- _Exercise instructions_
Gather all lines with "screenshot" from the records.

[Records from a dataset]
================================
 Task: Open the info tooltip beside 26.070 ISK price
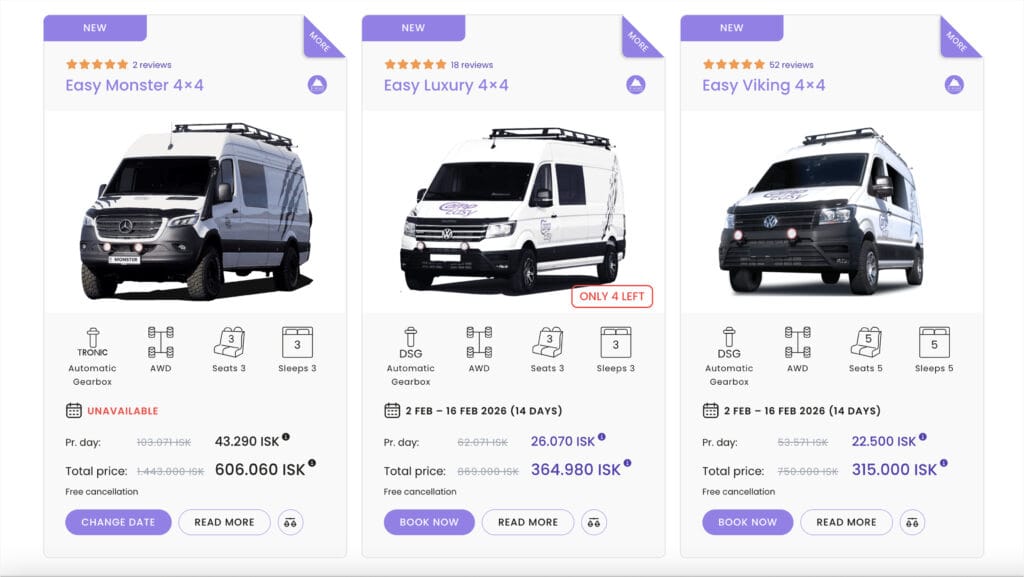click(x=600, y=437)
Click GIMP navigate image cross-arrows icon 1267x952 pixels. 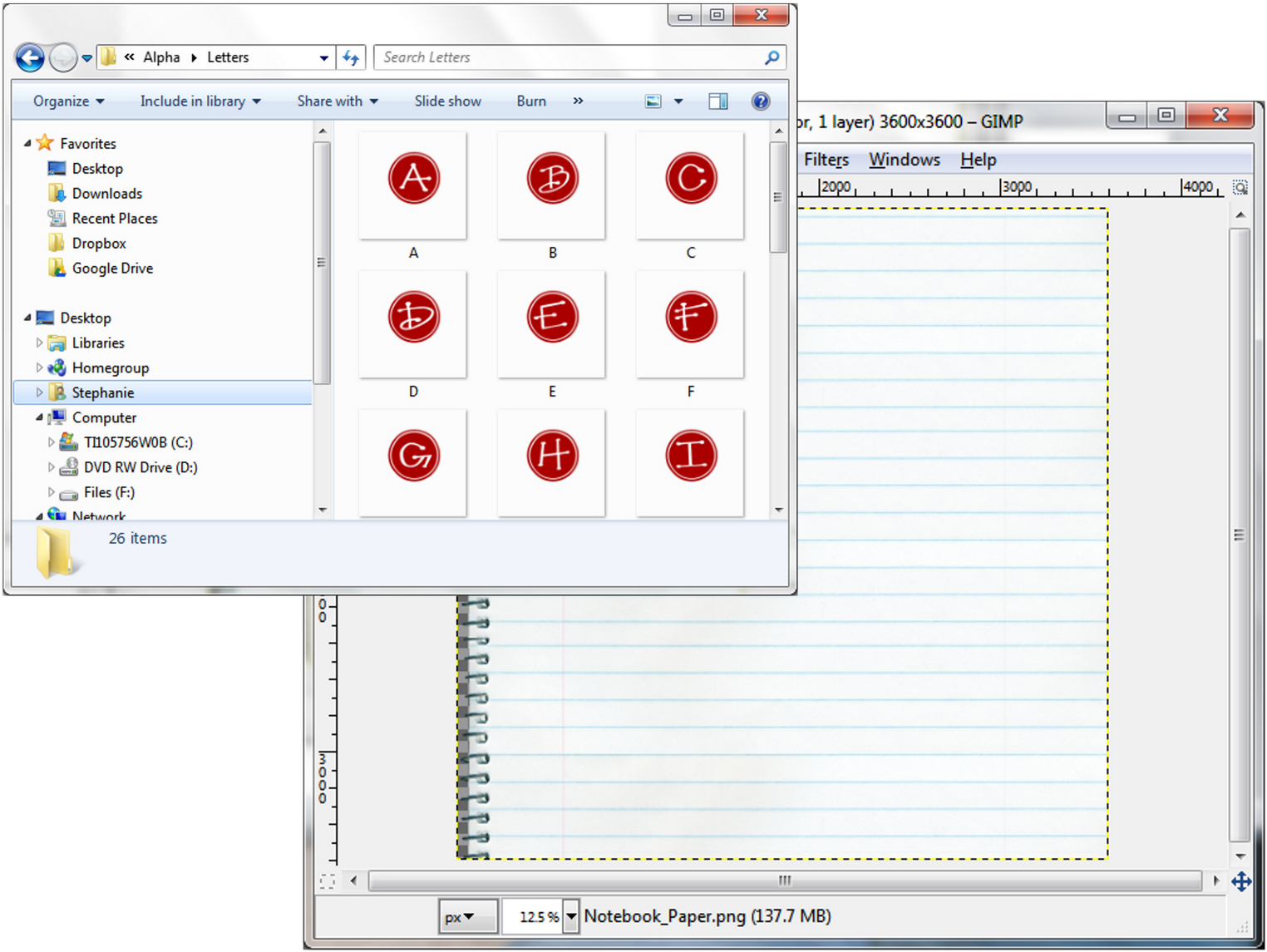click(1241, 881)
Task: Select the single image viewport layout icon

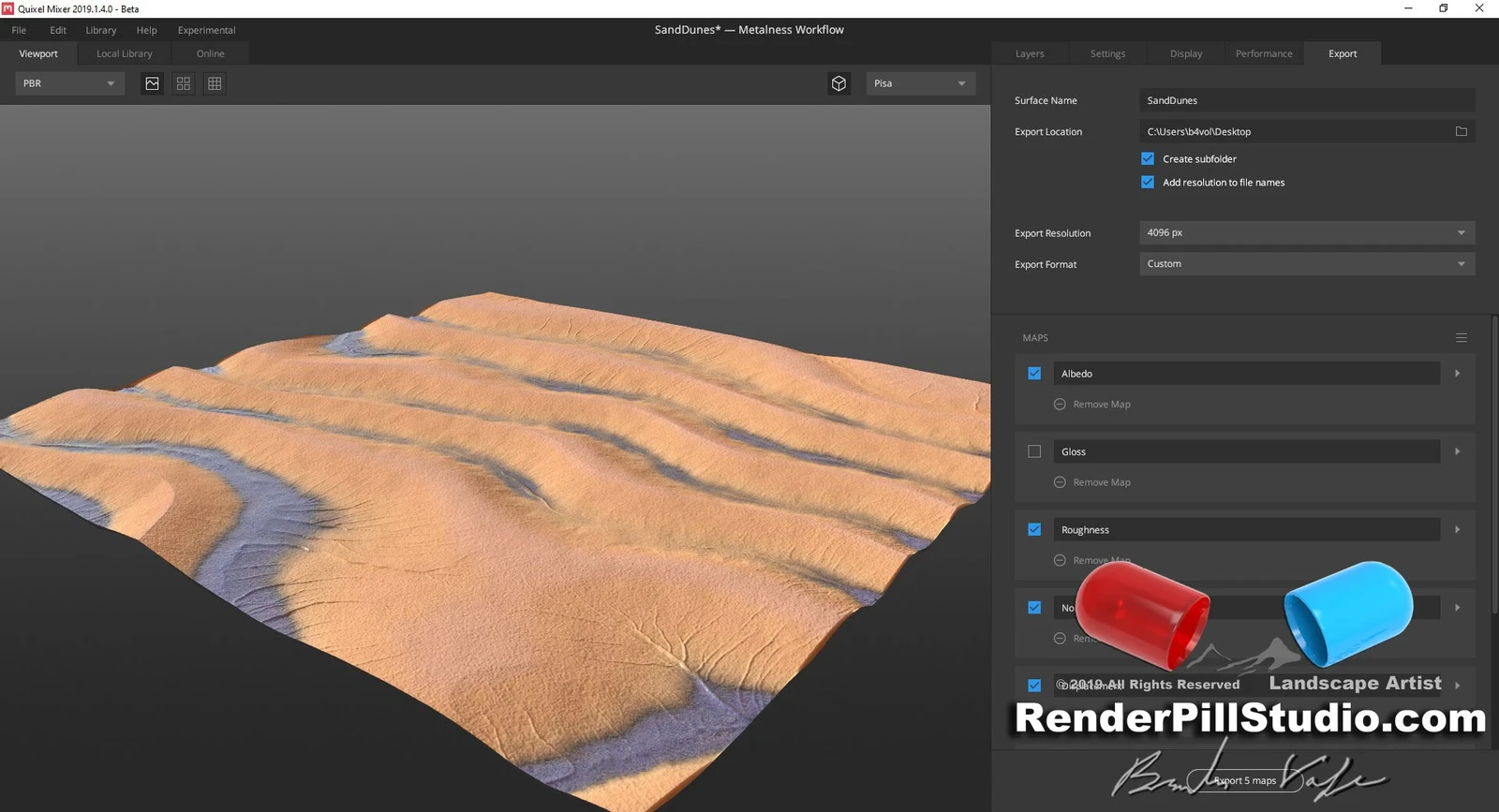Action: click(x=152, y=83)
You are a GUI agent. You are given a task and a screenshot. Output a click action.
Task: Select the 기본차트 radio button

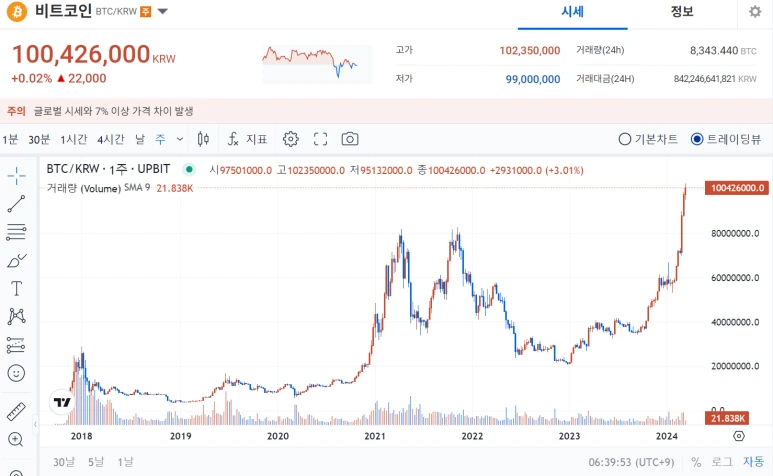tap(648, 139)
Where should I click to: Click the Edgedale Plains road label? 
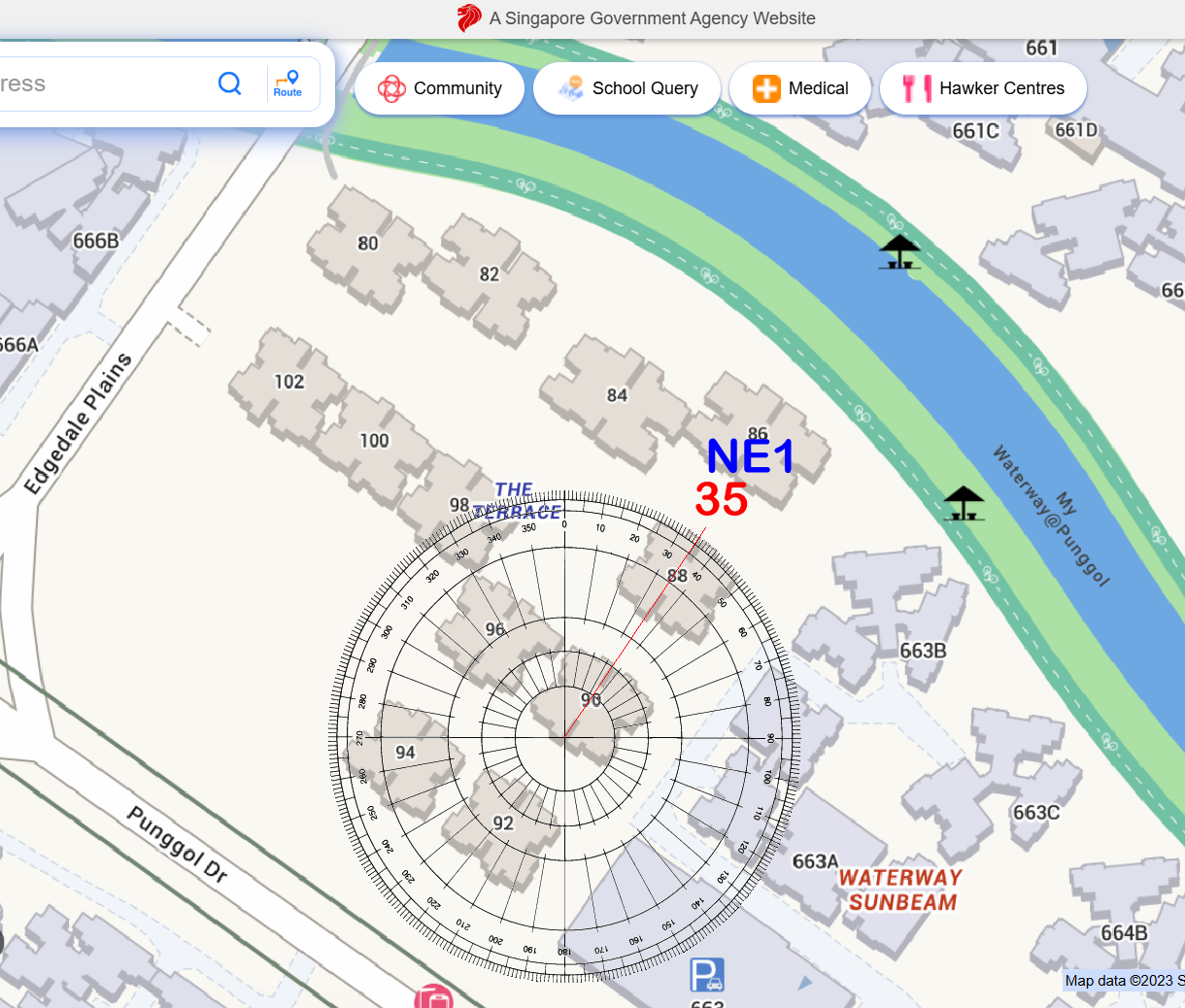(x=78, y=423)
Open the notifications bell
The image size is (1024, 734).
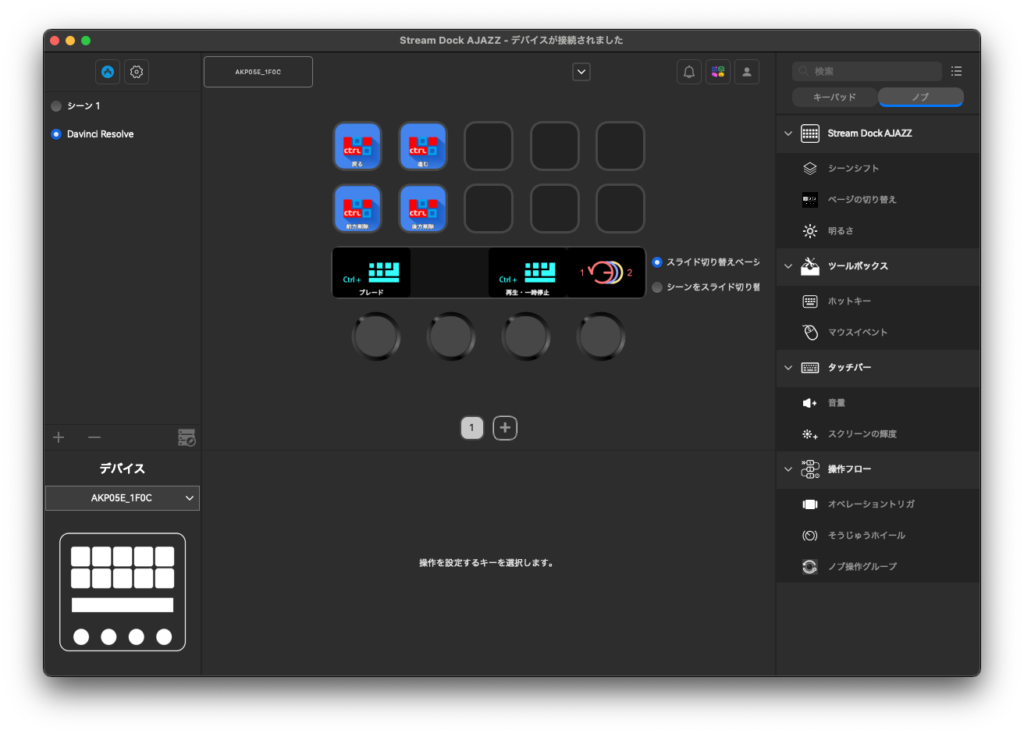tap(688, 71)
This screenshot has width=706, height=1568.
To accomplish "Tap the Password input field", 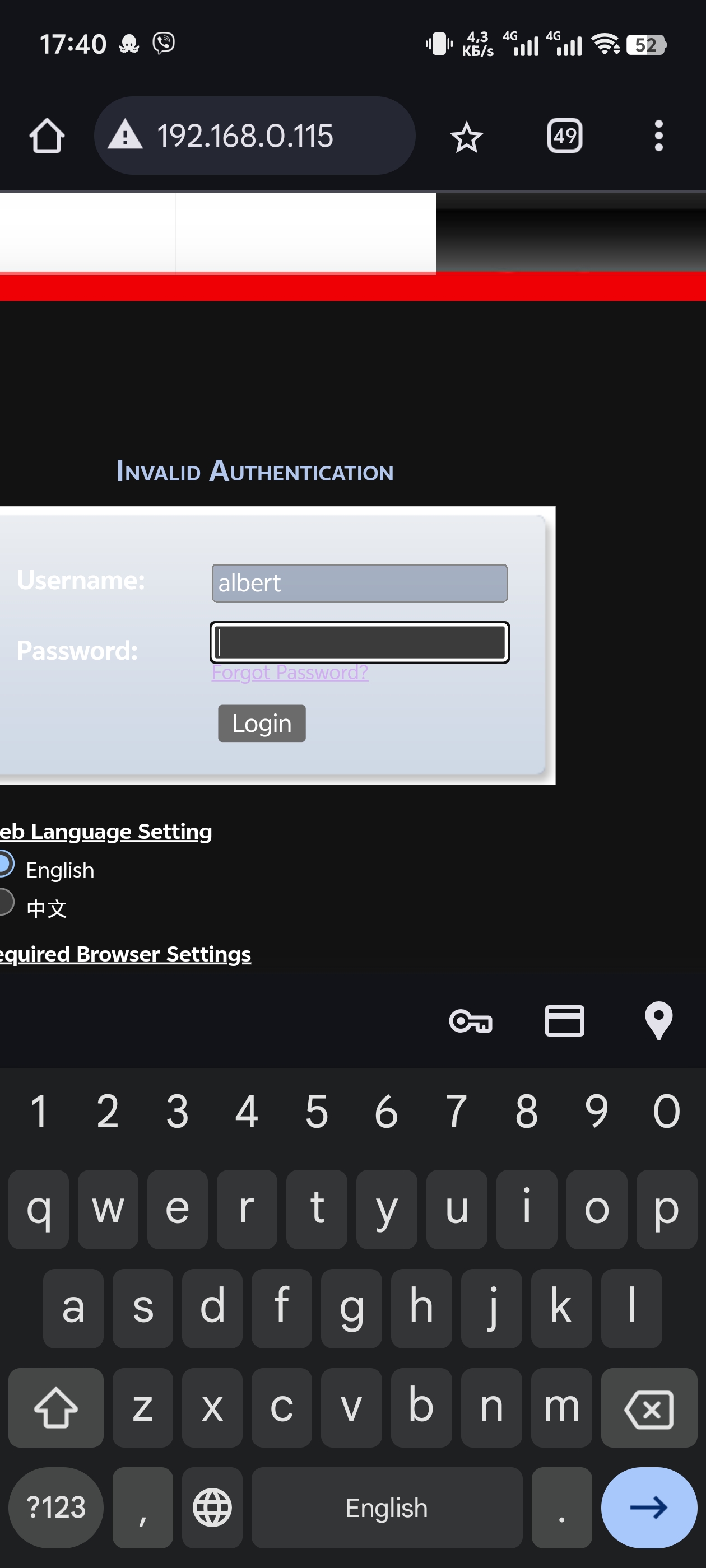I will tap(359, 642).
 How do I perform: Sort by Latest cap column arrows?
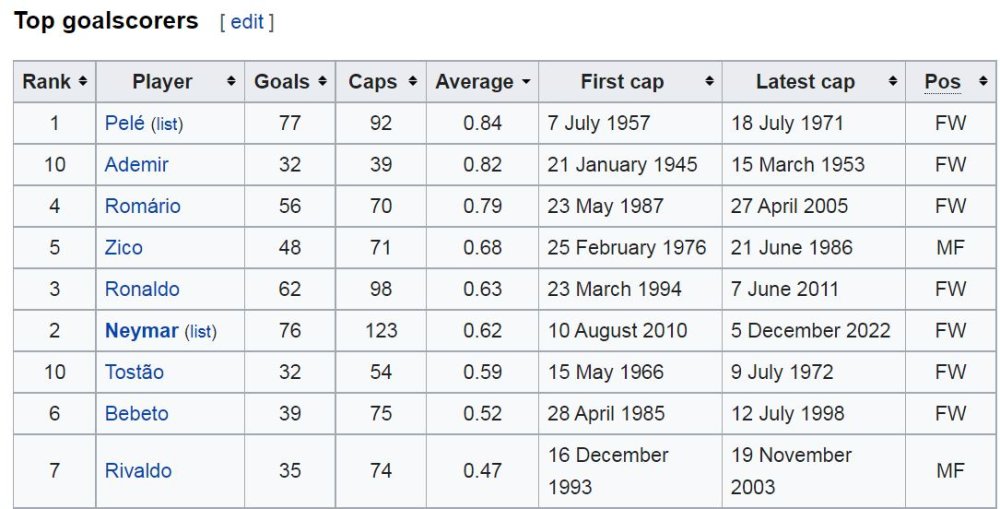pyautogui.click(x=892, y=82)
================================
- _Final answer_
You are a GUI agent. You are given a task and a screenshot. Output a click action.
This screenshot has width=706, height=1568.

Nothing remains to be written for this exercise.